(PROVIDED PASSAGE):
— BEGIN —
Assuming I make it to the B-A-R, ditto.  
You may not want to be standing at the door at the banquet but I'd just assume them not get lost in the mail either....
Why didn't you just sell me mine at dinner the other night?!?


----------



## Mechanicaldawg (Aug 4, 2006)

GeauxLSU said:
			
		

> Why didn't you just sell me mine at dinner the other night?!?



Because, geauphy cajun, you did not know how many you wanted!


----------



## GeauxLSU (Aug 4, 2006)

Jeff Young said:
			
		

> Because, geauphy cajun, you did not know how many you wanted!


Details....  
What's a gophy cajun?


----------



## Randy (Aug 4, 2006)

GeauxLSU said:
			
		

> Assuming I make it to the B-A-R, ditto.



Take off work and come on over this afternoon.


----------



## Flintlock1776 (Aug 4, 2006)

*Thanks*



			
				Jeff Young said:
			
		

> Flintlock, I believe you have to be present to win.
> 
> I'll check to be certain.
> 
> ...




I appreciate that, let me know when you can


----------



## Razorback (Aug 7, 2006)

Jeff,

I'll pick them up at the door if that is okay.

Razor


----------



## Mechanicaldawg (Aug 8, 2006)

Folks, I've sold 3 tables thus far!

I really need to solidify my count at this point. If you have not sent me money or given me more than a definate maybe, please let me know so I can be sure we are all seated together.

Thanks!


----------



## Researcher31726 (Aug 14, 2006)

I'll mention it in my column to give y'all some southwest GA PR.
Sue


----------



## Mechanicaldawg (Aug 14, 2006)

Thanks Sue!

I went by and picked up 10 more tickets this morning. We have room for everyone.

If you have indicated here or via PM that you want a ticket I need to work on solidifying the count and payments over the next week.

Please send me a PM verifying quantities etc.


----------



## Snakeman (Aug 18, 2006)

How about some directions to this shindig?  Say from the Athens direction?  Not everyone comes from "Atlanta".

The Snakeman


----------



## gadeerwoman (Aug 22, 2006)

Just make sure you have me at the same table as Randy and Mylinda. I need a few good laughs! I'll make sure I wear disposable coveralls in case I soil myself or get caught in a food fight.


----------



## Randy (Aug 22, 2006)

gadeerwoman said:
			
		

> Just make sure you have me at the same table as Randy and Melinda. I need a few good laughs!


 Great, you on one side and Mylinda on the other.  Ii'll think I died and gone to Heaven.


----------



## GeauxLSU (Aug 22, 2006)

For the Gwinnett county attendees, the bus will pull out around 5:30-5:45 for anyone wanting a ride.  Could meet at BPS I guess.
— END —
(SHORT PROBLEM):
In the forum thread, how many tables had Mechanicaldawg sold as of the August 8, 2006 post?

(EXTRACTED RECORDS):
— BEGIN —
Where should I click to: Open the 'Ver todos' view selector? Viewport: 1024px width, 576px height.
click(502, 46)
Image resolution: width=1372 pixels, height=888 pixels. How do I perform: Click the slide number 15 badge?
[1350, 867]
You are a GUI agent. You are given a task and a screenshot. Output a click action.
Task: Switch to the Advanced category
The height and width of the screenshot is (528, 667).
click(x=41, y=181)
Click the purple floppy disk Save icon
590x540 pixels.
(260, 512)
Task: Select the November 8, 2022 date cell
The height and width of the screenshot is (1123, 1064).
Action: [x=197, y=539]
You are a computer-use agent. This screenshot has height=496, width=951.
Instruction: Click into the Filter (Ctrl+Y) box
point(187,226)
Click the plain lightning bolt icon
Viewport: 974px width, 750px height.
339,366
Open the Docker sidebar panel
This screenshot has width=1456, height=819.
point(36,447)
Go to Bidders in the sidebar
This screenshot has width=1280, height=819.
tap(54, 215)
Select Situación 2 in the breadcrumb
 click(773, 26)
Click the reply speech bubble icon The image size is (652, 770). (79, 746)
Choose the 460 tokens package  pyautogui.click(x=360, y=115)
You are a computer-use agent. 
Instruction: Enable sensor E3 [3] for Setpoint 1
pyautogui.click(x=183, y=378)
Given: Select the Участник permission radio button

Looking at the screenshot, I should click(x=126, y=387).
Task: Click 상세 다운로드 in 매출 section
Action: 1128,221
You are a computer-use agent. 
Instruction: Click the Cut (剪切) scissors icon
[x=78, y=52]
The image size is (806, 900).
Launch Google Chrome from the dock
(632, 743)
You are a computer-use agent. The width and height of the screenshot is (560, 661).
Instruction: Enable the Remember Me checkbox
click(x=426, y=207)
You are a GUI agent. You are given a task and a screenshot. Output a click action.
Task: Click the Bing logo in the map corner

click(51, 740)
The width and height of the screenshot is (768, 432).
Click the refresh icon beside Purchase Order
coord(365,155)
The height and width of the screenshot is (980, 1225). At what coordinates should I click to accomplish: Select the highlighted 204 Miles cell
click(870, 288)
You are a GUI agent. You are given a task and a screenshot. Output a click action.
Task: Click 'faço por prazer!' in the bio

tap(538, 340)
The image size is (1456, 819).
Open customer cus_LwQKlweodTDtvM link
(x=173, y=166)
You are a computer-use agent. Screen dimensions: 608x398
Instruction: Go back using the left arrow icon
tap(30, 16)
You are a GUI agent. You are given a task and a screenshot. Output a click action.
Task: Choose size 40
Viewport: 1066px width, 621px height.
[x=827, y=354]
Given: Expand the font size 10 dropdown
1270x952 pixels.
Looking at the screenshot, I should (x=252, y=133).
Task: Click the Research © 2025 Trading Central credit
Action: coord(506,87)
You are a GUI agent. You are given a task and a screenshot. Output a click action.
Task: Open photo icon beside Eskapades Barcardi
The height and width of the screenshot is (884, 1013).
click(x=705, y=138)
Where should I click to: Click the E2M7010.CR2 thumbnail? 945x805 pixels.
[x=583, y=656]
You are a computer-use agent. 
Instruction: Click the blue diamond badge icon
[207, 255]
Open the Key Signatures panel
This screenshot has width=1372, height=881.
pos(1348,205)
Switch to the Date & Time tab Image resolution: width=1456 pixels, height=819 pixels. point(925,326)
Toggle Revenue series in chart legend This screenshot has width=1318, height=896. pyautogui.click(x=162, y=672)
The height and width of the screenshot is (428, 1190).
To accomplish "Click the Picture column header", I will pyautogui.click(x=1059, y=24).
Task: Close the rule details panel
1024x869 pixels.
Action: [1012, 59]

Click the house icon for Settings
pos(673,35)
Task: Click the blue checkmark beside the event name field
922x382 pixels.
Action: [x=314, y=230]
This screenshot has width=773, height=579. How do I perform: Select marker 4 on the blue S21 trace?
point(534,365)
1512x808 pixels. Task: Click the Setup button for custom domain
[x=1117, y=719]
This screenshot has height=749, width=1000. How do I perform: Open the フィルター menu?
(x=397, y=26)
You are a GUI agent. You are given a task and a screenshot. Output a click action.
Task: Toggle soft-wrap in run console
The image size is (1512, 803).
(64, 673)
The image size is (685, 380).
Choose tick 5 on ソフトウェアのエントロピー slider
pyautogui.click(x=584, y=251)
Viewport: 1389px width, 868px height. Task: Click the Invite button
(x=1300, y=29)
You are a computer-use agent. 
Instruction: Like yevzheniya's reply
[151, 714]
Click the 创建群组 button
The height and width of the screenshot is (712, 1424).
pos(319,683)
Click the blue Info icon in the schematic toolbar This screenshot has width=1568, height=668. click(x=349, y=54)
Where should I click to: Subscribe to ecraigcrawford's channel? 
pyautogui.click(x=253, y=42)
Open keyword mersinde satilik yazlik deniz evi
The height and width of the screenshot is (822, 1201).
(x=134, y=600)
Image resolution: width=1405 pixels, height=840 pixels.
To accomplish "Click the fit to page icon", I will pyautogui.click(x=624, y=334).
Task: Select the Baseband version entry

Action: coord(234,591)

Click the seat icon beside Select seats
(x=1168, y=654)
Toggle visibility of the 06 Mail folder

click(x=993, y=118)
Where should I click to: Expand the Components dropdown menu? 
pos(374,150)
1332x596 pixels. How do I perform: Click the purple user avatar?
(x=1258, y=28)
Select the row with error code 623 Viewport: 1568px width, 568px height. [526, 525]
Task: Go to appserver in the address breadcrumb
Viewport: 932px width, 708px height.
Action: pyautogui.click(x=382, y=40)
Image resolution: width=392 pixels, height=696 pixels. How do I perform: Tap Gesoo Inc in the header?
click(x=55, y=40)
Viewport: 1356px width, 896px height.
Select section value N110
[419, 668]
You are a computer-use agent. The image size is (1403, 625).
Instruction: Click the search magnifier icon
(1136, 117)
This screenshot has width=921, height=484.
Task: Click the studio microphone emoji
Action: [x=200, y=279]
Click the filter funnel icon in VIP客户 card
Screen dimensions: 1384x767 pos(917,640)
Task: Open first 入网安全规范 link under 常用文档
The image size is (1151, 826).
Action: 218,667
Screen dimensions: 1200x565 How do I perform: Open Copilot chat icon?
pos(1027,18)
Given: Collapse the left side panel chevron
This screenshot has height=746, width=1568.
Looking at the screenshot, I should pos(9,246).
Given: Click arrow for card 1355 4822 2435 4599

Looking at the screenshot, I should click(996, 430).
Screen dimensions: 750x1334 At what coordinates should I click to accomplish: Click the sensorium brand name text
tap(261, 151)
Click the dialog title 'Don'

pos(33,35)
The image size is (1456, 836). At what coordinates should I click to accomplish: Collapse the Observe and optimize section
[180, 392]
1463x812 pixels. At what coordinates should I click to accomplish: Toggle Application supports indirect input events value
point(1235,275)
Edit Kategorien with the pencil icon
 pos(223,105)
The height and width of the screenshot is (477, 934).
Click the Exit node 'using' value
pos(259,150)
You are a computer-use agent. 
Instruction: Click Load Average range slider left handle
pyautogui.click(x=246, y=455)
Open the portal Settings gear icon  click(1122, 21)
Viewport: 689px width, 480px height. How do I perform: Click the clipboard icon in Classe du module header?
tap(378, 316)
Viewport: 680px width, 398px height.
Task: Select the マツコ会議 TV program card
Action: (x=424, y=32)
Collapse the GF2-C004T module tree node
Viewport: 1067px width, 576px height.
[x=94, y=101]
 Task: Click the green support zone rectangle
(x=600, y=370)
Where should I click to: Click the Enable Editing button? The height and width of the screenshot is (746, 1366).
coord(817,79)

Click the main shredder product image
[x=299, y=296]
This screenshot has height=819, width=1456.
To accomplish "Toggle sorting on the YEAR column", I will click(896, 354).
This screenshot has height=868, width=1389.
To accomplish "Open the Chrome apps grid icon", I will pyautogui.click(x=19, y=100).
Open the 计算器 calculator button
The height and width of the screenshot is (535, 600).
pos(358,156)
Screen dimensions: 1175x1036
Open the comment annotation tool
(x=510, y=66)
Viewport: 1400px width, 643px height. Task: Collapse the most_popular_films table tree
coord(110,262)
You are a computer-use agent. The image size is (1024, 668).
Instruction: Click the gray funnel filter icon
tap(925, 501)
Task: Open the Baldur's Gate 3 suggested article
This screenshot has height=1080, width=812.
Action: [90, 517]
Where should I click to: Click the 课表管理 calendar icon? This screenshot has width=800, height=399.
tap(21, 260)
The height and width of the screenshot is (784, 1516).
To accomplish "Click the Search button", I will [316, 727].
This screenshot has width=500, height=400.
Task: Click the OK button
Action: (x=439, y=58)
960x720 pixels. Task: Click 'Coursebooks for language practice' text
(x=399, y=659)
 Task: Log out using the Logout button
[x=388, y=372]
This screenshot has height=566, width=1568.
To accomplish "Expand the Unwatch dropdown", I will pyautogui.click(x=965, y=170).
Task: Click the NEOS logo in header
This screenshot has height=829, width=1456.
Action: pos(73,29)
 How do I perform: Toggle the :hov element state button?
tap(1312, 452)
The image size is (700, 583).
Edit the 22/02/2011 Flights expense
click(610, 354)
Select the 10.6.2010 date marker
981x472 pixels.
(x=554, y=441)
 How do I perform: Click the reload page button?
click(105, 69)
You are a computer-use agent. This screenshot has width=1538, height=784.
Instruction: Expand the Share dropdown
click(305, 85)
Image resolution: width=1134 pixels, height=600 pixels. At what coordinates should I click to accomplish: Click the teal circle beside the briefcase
— END —
(EXPECTED ANSWER):
Three tables.